Esfuerzo

Esfuerzo y sacrificio: La raíz de la victoria

No se planta un árbol y de inmediato crece, es necesario de tiempo para que sus raíces se formen y se torne un árbol fuerte y frondoso. De igual manera las bendiciones de Dios no se conquistan de un día para el otro es necesario que haya esfuerzo, sacrificio y perseverancia.

 

¿Quién no quiere tener, éxito y prosperidad?, pero bien, sabemos que nada en esta vida se conquista con facilidad, para todo requerimos pagar un precio y en este caso las bendiciones de Dios solo pueden ser conquistadas a través de la obediencia a Su Palabra y a través de actitudes de fe.

 

Son muchas las personas que al buscar de Dios, quieren que sus problemas se resuelvan inmediatamente, pero no están dispuestas a sacrificar, a luchar, a renunciar y a someterse a la voluntad de Dios.

 

El Señor Jesús dice: que el Reino de los cielos se conquista con esfuerzo, esto nos da a entender, que para tener una vida transformada tiene que haber esfuerzo y sacrificio. El mayor ejemplo de esto fue el propio Señor Jesús, quien tuvo que pagar el precio, sacrificando su propia vida, en favor de la humanidad para nuestra salvación y el perdón de nuestros pecados.

 

El Señor Jesús se despojó de Su gloria de Su majestad, de Su riqueza y vino a este mundo como hombre, sujeto a las misma debilidades, a los mismos problemas y tentaciones.
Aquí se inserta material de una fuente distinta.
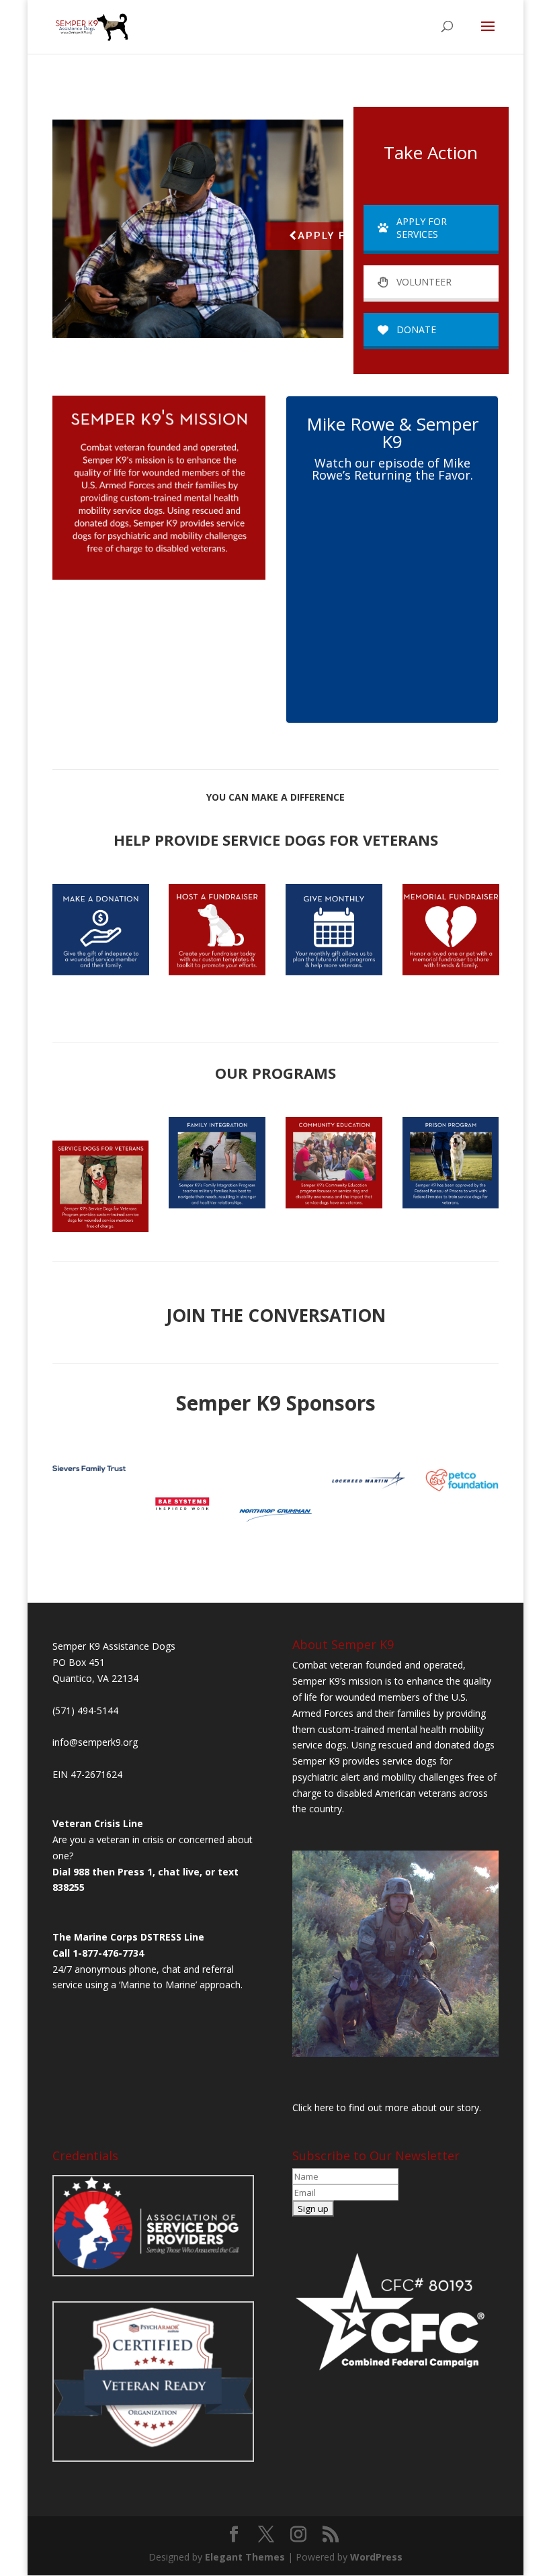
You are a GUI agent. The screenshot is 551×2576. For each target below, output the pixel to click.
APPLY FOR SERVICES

Él fue humillado, perseguido, ajusticiado, sufrió de todo y aún fue clavado en la cruz, pero Él conquistó su meta, su objetivo, Dios lo resucitó de los muertos y le dio un nombre que es sobre todo nombre. “… para que en el nombre de Jesús se doble toda rodilla de los que están en los cielos, en la tierra y debajo de tierra”. (Filipenses 2:10). Dios los bendiga.